Hence, check out the crawl budget and what Mueller said about URLs crawled but not indexed on July 16, 2021, in the Google Office Hours Hangout.
Before going into the lag in the search console for URLs getting crawled and not indexed and Mueller's opinion on it, let us first know about the crawl budget. The amount of resources and time that Google devotes to crawling each site is commonly known as the crawl budget for the site. Google does not confirm that everything crawled on the site does not necessarily index. The reason for Google to say that is the need for evaluating, consolidating, and assessing each page for determining whether or not to index it after crawling it. Even with the Google's tremendous ability, it is challenging to explore and index the nearly infinite web space to index all the available URLs.
Crawl capacity limit
The crawl capacity limit is the maximum number of Googlebot's simultaneous parallel connections for crawling each site, along with the delay in time between the fetches. Googlebot does not want to crawl the sites by overwhelming the servers and providing coverage for the important content. The crawl capacity limit depends on the factors like crawl health, the site response with server errors and the limit set by owners in the Search Console, and the availability of Google's resources.

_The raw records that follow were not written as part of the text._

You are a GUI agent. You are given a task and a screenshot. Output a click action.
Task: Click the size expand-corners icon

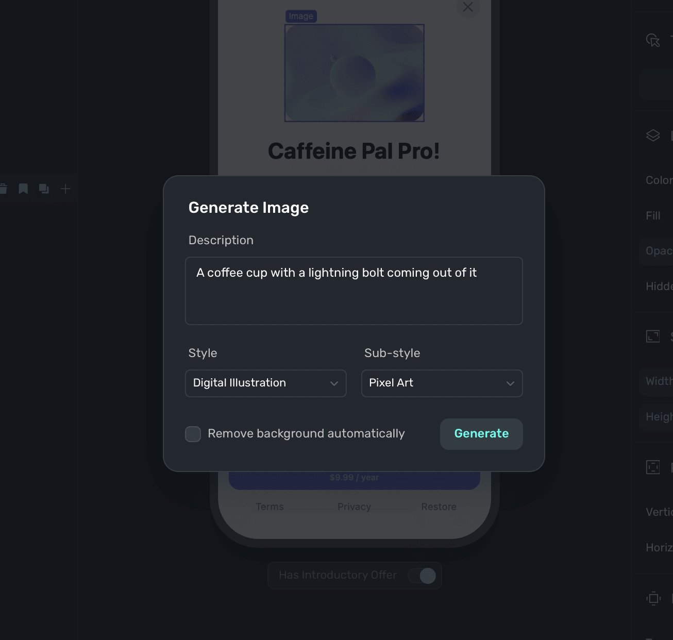click(x=653, y=336)
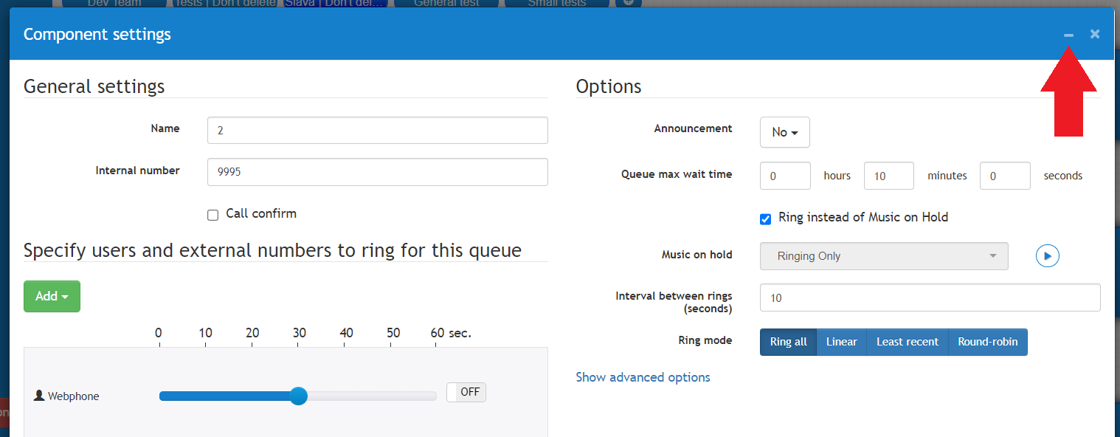Play the Music on hold preview
This screenshot has width=1120, height=437.
click(1047, 256)
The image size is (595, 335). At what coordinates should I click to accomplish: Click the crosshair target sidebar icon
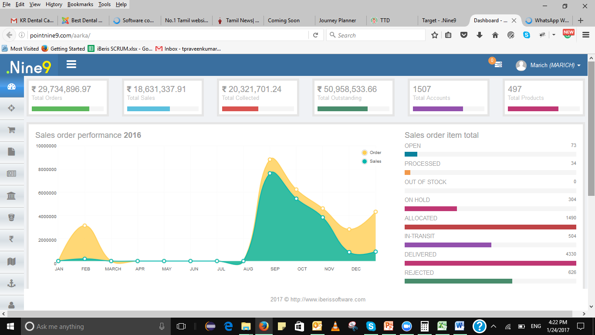point(12,108)
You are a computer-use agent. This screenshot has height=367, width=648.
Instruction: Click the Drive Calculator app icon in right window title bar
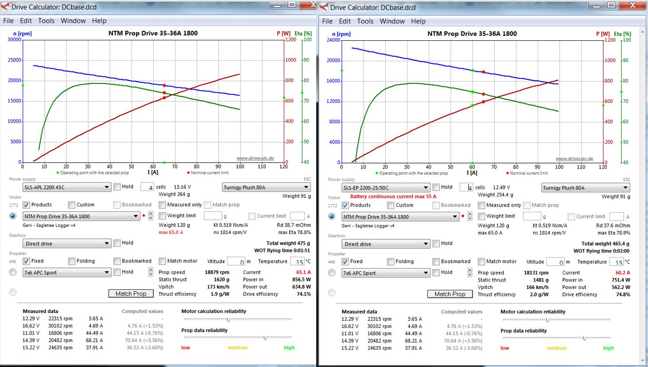pyautogui.click(x=323, y=7)
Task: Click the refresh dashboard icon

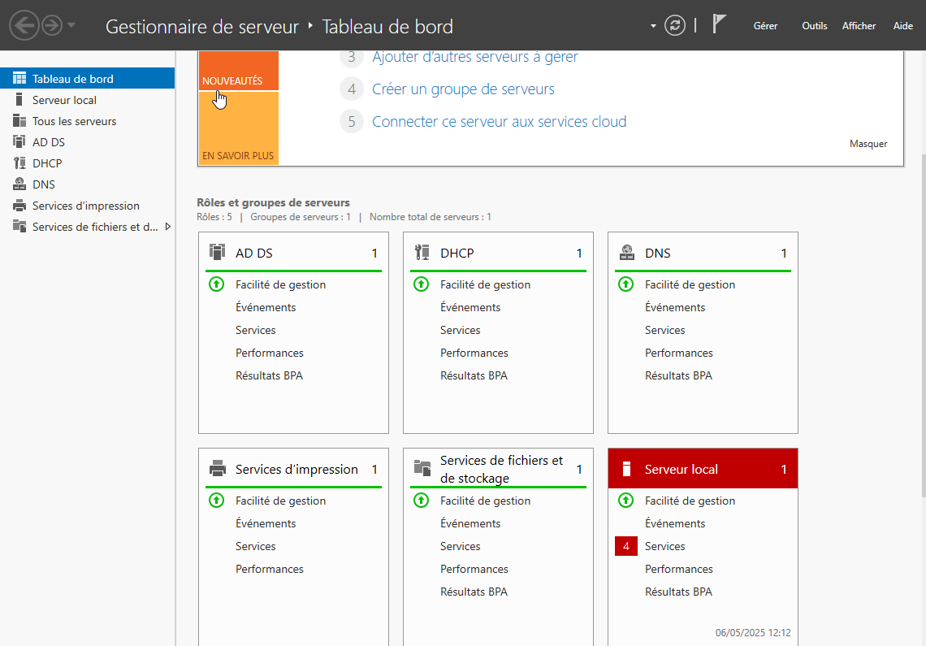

The second is the crawl demand which depends on the factors like the perceived inventory, which includes the duplicate URLs and others, the popularity of the site for more crawling, staleness to re-crawl to pick up the changes frequently.
With the above elements and factors, Google defines crawl budget as the URL sets that it can and wants to crawl, and if the crawl capacity limit is reached or the crawl demand is low, it may crawl the site less.
What is the crawl budget impact?
Those who asked about lag in the Google Search Console of crawling URLs but not indexing them are because of the crawl budget impact. They were concerned that URLs not getting indexed after crawling may not rank on the SERPs. But those who were asking the questions confirm that verifying the crawled but not indexed site in another report showed as indexed. But the lag makes it challenging for them to track the statistics for crawling and indexing the site as most of them are in the excluded list. Hence, they posed this error to Mueller to know about his view as the webmaster trend analyst of Google.
Mueller's views on the Google Search console error on crawling but not indexing URLs
Image credit: flipweb.org
As a side note, Mueller said that he doubts that the lag in the Google Search Console of not indexing URLs after crawling them will affect the crawling budget. But he said that having seen reports on the anomaly, though does not know exactly the issue but has an idea about it. He says he has recently seen a few threads like it on Twitter as well.
Mueller suspects it is only a matter of time that Google shows them in the Search Console report to get indexed over time. But at some point in time, they get dropped out of the report again. And he guesses that irrespective of the reason behind it getting dropped, it takes a longer time than normal.
Mueller wants to check if those pages crawled but not indexed show on the normal searches. He suggested taking a few words from the page and searching for that, and if they show up on the search, there is no real problem and nothing to do about it. Thus, he concludes that the lag of URLs not getting indexed after being crawled is only a report that gets lagging.
From the above facts and Mueller's view on the lag in the Google Search Console, lag is not indexing the crawled pages may be only a lag in reporting. But it is better to verify the index coverage issue by searching for the few words to show on the normal searches. Also, having the right crawl budget with appropriate servers and avoiding duplicate URLs and errors will help not to have your pages crawled but not indexed.